1. The Indian version will of course start with 'Summer is Coming'.
2. First things first Jaime and Cersei would be 'just friends'. Who wants Vishwa Hindu Parishad at their back?
3. Sansa couldn't have been spared by the Hound. It's an Indian way to show women's fate.
4. And there… she'll either commit suicide or be married to her rapist (Not that there's any difference).
5. The first scene itself wouldn't be made. Killing a wild animal?!! Where're the animal right activists?
6. All the brothels and all the nudity will be cut, even if that's given an A certificate. Thanks Censor Board. You are the saviour of Indianness.
7. And so would be torture and extreme violence. Let's just say, the degree of how brutally prince Oberyn got murdered would be shown by the intensity with which Elleria Sand screams.
8. And if you are that desperate to show sex then we have ample of flowers in this country, don't we?
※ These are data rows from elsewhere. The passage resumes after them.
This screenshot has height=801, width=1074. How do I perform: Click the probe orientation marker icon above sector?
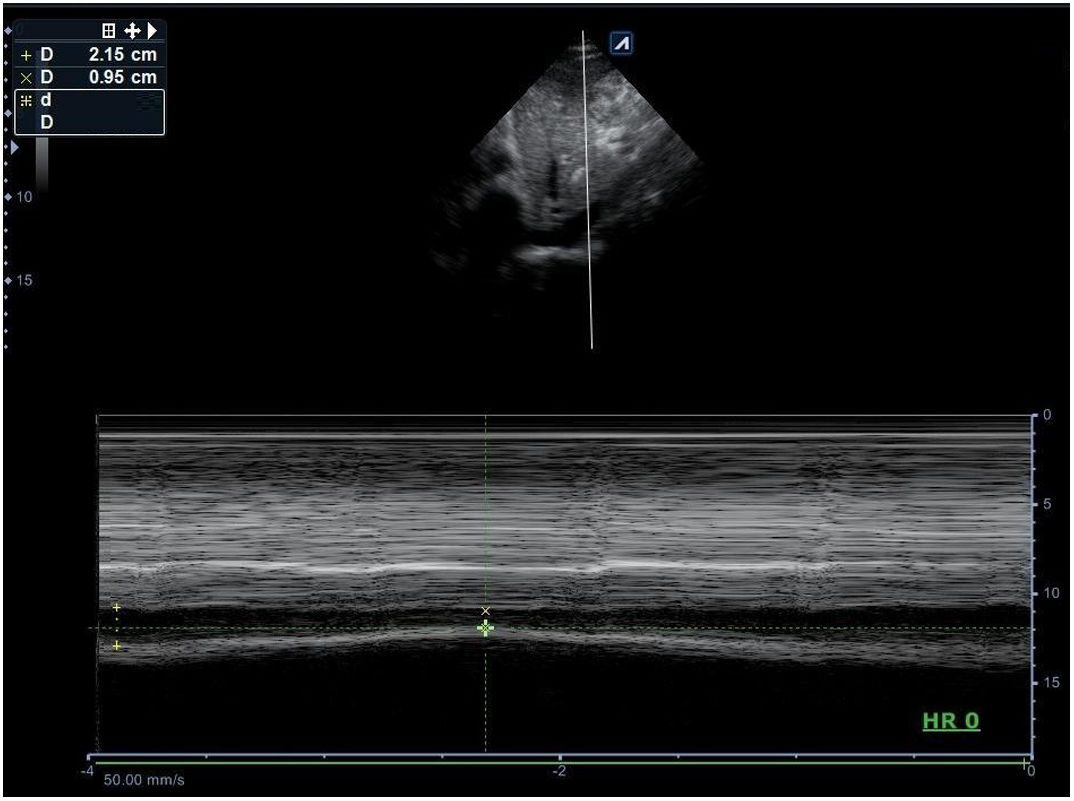(x=621, y=43)
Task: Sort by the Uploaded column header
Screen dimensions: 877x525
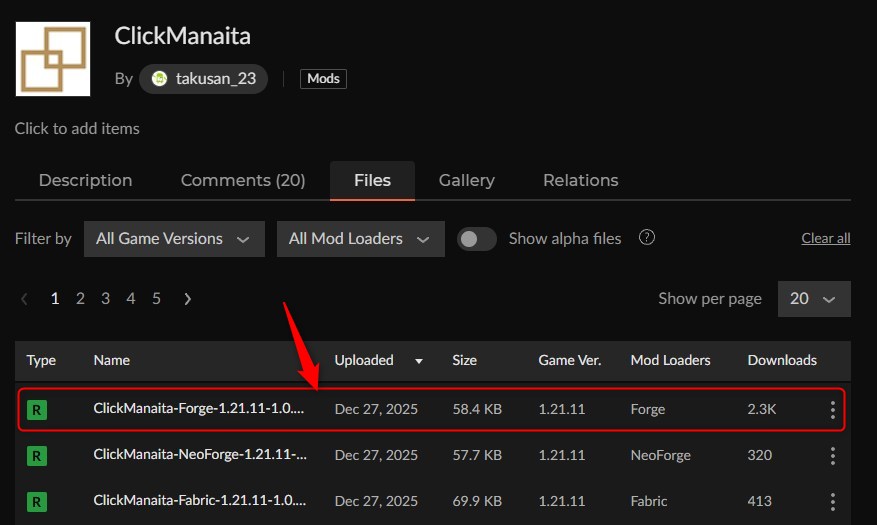Action: click(365, 360)
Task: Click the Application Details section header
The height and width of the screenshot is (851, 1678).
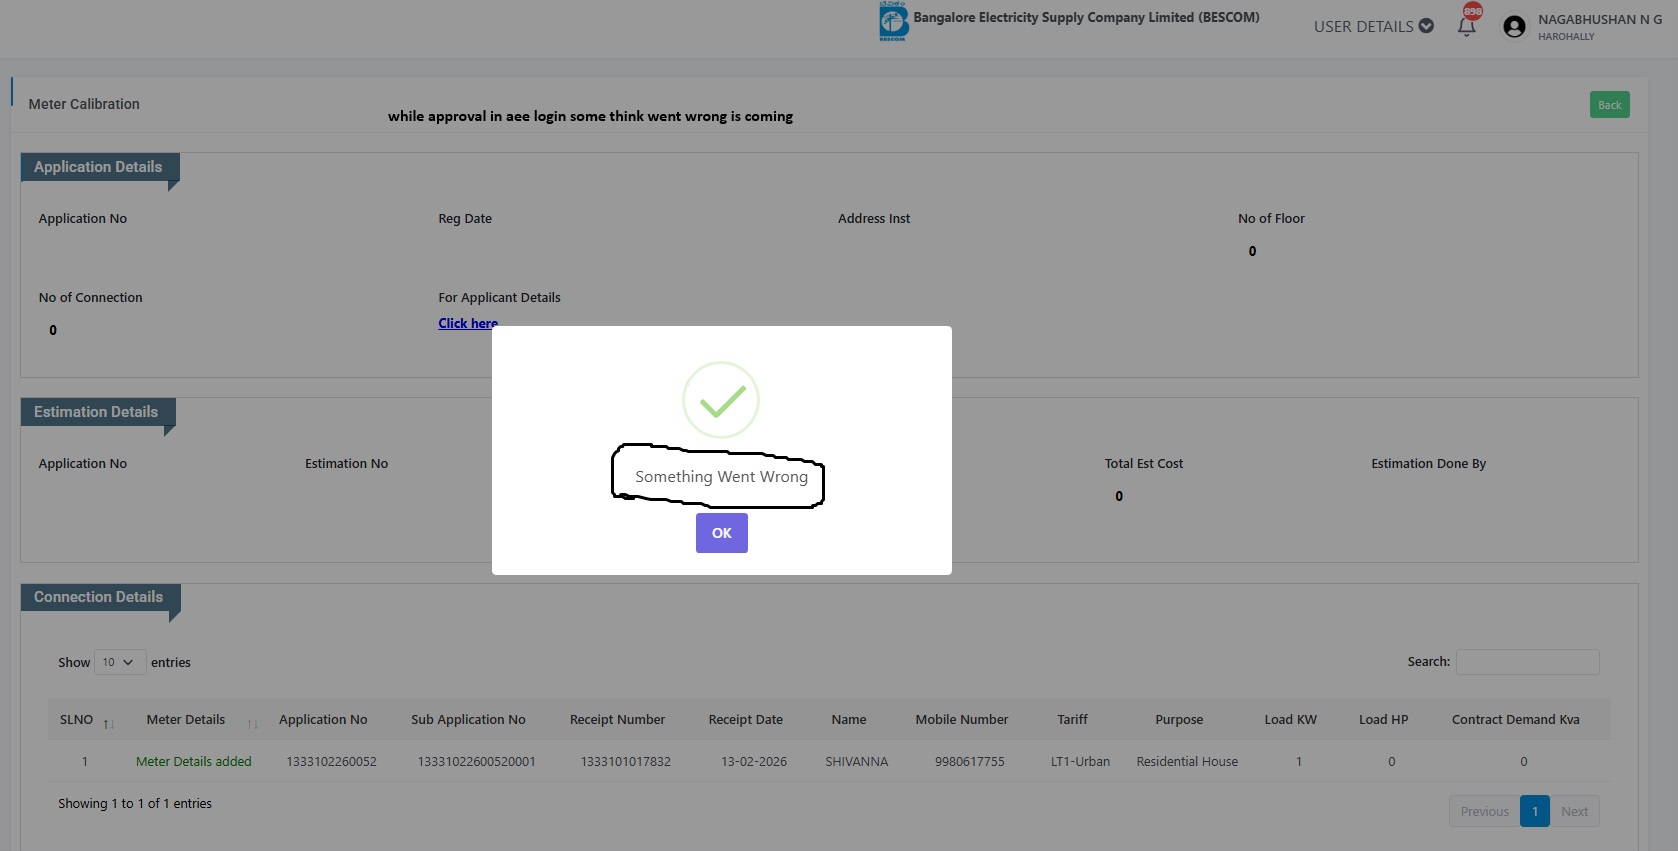Action: 98,167
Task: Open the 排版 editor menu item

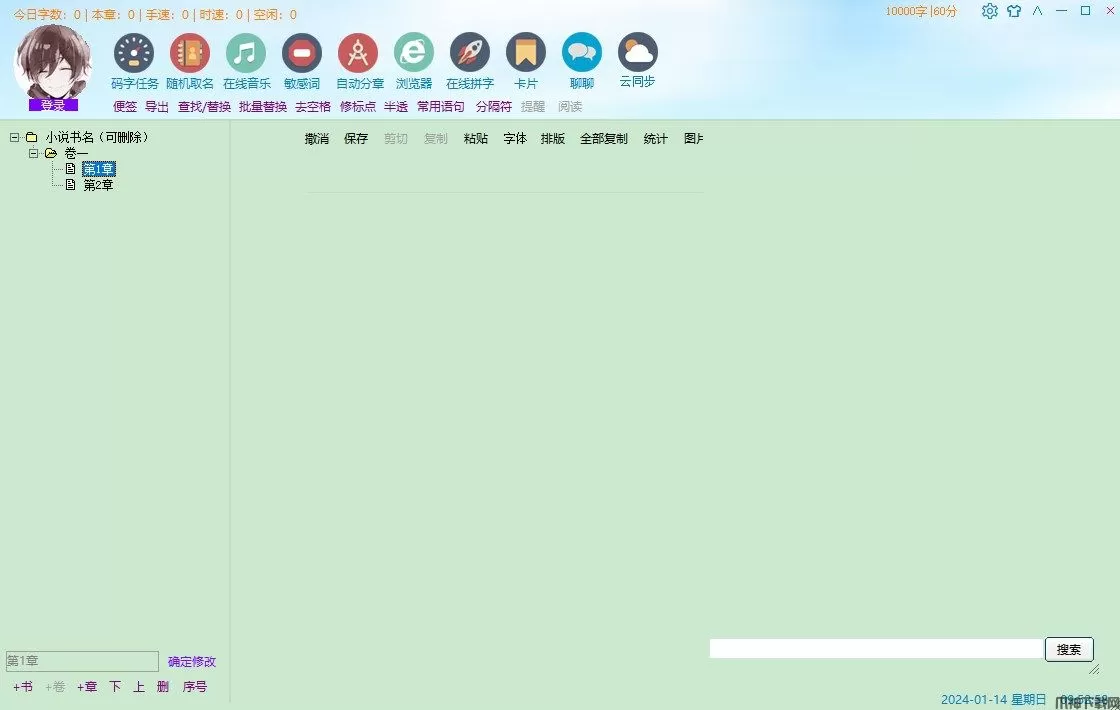Action: coord(553,139)
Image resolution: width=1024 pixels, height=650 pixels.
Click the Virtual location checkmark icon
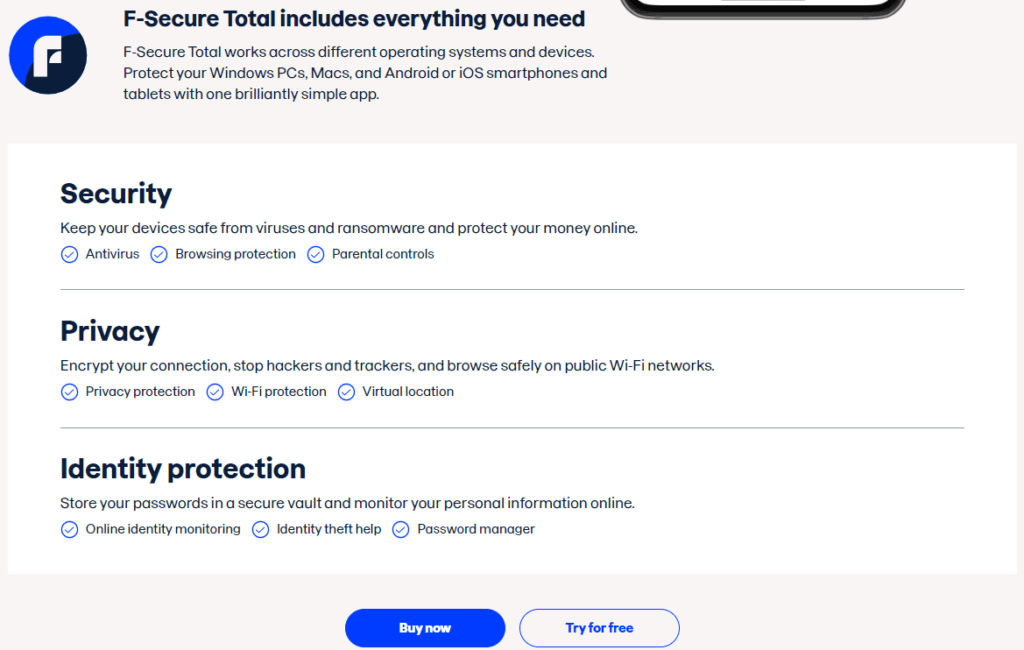point(346,392)
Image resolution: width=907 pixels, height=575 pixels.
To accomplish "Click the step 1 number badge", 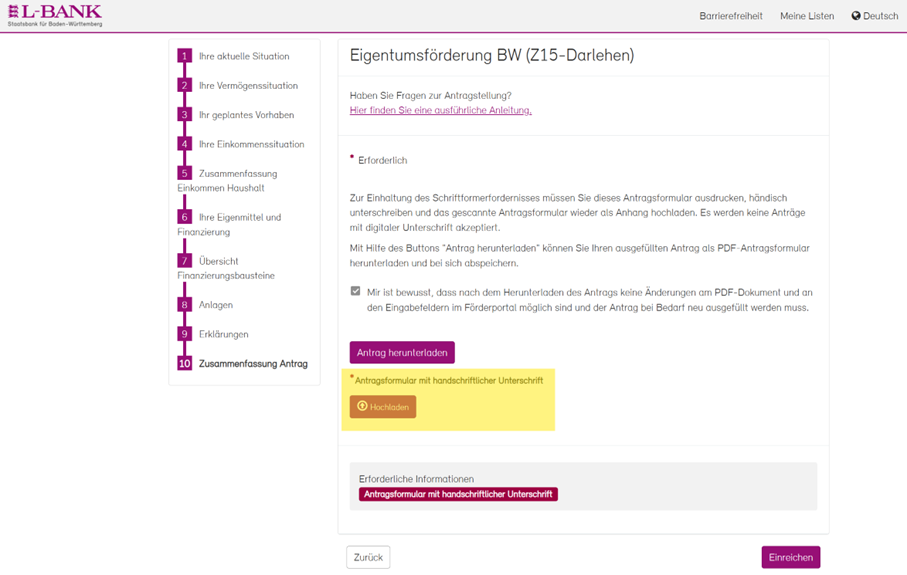I will (184, 56).
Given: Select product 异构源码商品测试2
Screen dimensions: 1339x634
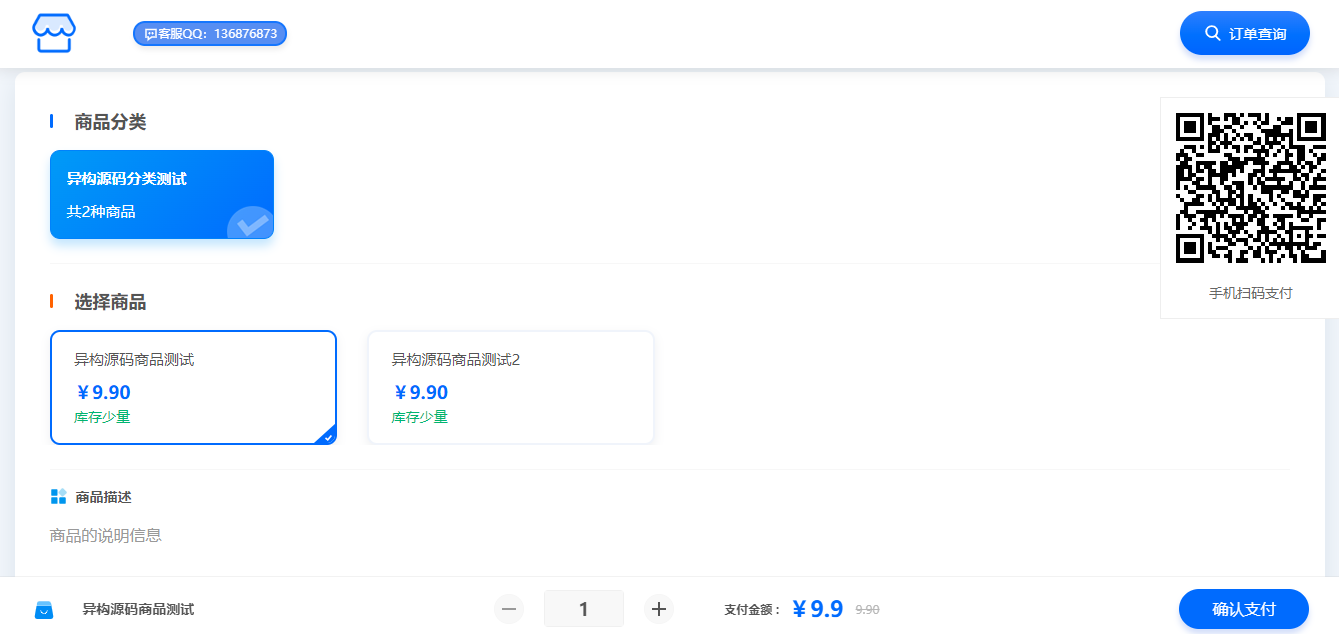Looking at the screenshot, I should [510, 387].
9. Danaerys Stormborm would be lost without Khal Drogo since we do not have dragons in India and if we do use Kaalia the Saanp for her children, the Lannisters would just play been and offer some milk to please the naag devta.
10. Renly Baratheon's characterisation would be the easiest of all because we know exactly how a gay prince 'should' behave, don't we?
11. Instead of the line 'You know nothing Jon Snow', Ygritte would say, 'Tum kya jaano Ramesh babu? '
12. What Tyrion Lannister never got there, he'll get here. Justice. After all this is what imps are meant to do…make us laugh… isn't it?
13. And who wants quality when we make quantity like a boss. This Bollywood version of GoT would break even CID's record.